Unnamed: 0,experience,gender,age,played_hours,predictions
186,4,Female,44,0.1,6.453397
128,1,Female,17,0.0,8.689443
80,4,Female,17,0.0,4.958961
142,0,Female,17,1.0,9.932937
162,3,Male,19,0.6,9.088996
39,1,Male,17,0.0,-2.244033
129,1,Two-Spirited,17,0.0,-0.331479
153,0,Male,17,0.1,-1.000539
30,1,Male,23,0.1,-0.749597
123,0,Male,17,7.1,-1.000539


In [47]:
plot_test_preds = alt.Chart(test_pred, title="Figure 5: Actual vs. predicted hours played in test set").mark_point().encode(
    x = alt.X("played_hours").title("Actual hours played"),
    y = alt.Y("predictions").title("Predicted hours played")
)
plot_test_preds

As observed from the visualizations and RMSE scores above (26 for train score and 34 for test score), our model could perform better, since on unseen data we have an error of 34 hours on average. While techniques such as cross-validation are great for optimizing hyperparameter values and obtaining better results, the scikit-learn documentation does not provide such hyperparameters for the linear regression model. Therefore, cross-validation cannot be used to improve the results from linear regression.

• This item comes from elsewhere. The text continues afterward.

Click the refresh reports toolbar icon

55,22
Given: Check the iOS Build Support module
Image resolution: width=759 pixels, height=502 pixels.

While other models, such as KNNRegressor, can help us predict the number of "played_hours," the issue we encounter with it is that it does not help us answer the question "what kinds of players contribute more?" This is because KNNRegressor uses the average of neighboring points to predict the target value, rather than providing insights into the underlying factors driving these predictions. Hence, the current tools in our toolbox are not sufficient for improving on our current results. As future work, we would need to explore additional techniques or consider more advanced machine learning models to gain deeper insights.

## Discussion:

Based on the coefficients obtained from the linear regression, the factors contributing to driving the hours played higher are non-binary gender and ages 8-17. On the other hand, the most contributing factors in the opposite direction (fewer hours played) are ages 17-19, ages 22-99 and males. Ages 19-20 and female gender also increased the played hours predictions, but to a lesser extent than the other positive factors. Similarly, agender, two-spirited, other genders and experience had a small negative impact on the predictions.

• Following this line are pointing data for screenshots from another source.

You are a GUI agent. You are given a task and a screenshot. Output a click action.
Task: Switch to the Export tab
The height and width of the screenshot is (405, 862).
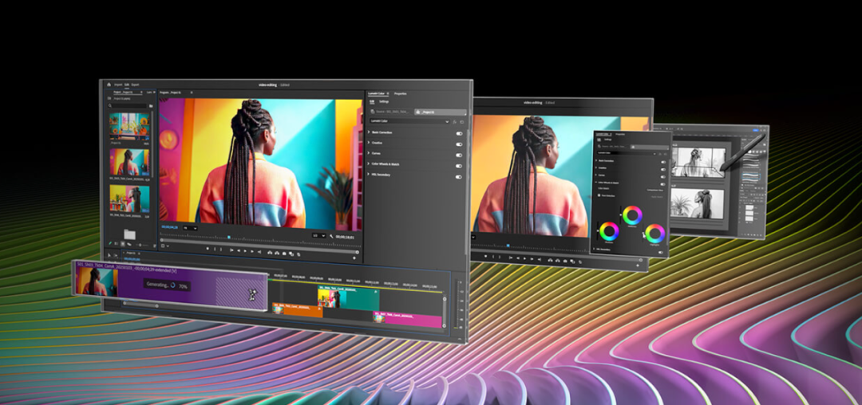tap(135, 85)
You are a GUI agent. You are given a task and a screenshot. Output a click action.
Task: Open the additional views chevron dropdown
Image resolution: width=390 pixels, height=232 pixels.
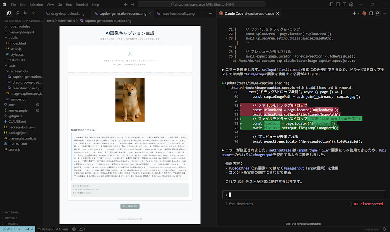tap(33, 13)
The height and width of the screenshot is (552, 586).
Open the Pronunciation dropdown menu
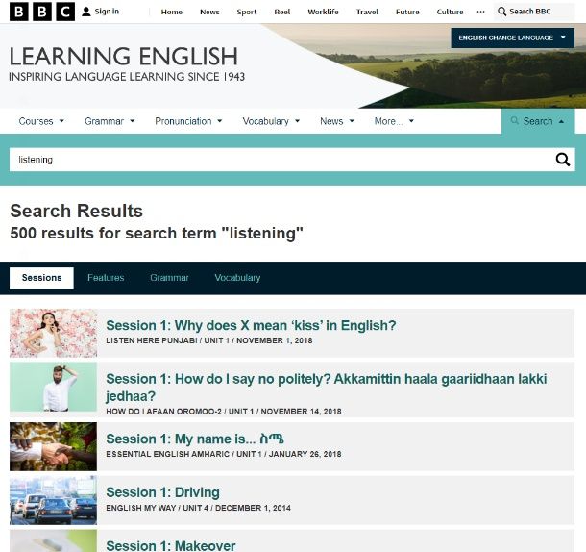click(188, 121)
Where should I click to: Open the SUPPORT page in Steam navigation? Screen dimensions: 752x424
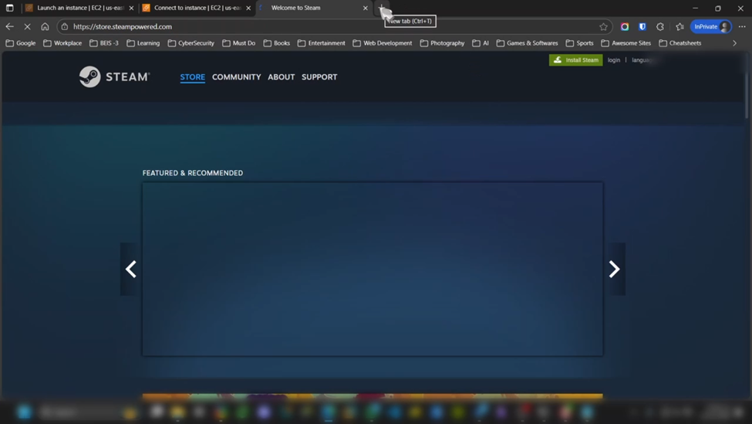(x=319, y=77)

These results are somewhat in line with our expectations since we expected those who are younger (teens and young adults) to contribute more played hours. However, we did not expect gender to have much of an impact, unlike the model above suggests. Finally, we expected experience to have a positive weight, suggesting those with more expertise play more, but we observed the opposite in our results.

The impact of these findings would be that we can now target specific individuals to recruit for richer playing data. Based on our results, these individuals should be either non-binary or female and should be in the age range 8-17 or 19-20.

To delve deeper into these findings, future research could explore the following:

- The impact of specific game genres and platforms on player behavior within different demographic groups.
- The underlying reasons for the negative correlation between experience and playtime.
- The role of social and cultural factors in shaping gaming preferences and habits.
- The robustness of these findings when using alternative modeling techniques.

By addressing these questions, we can gain a more comprehensive understanding of player behavior and develop targeted strategies to optimize user engagement.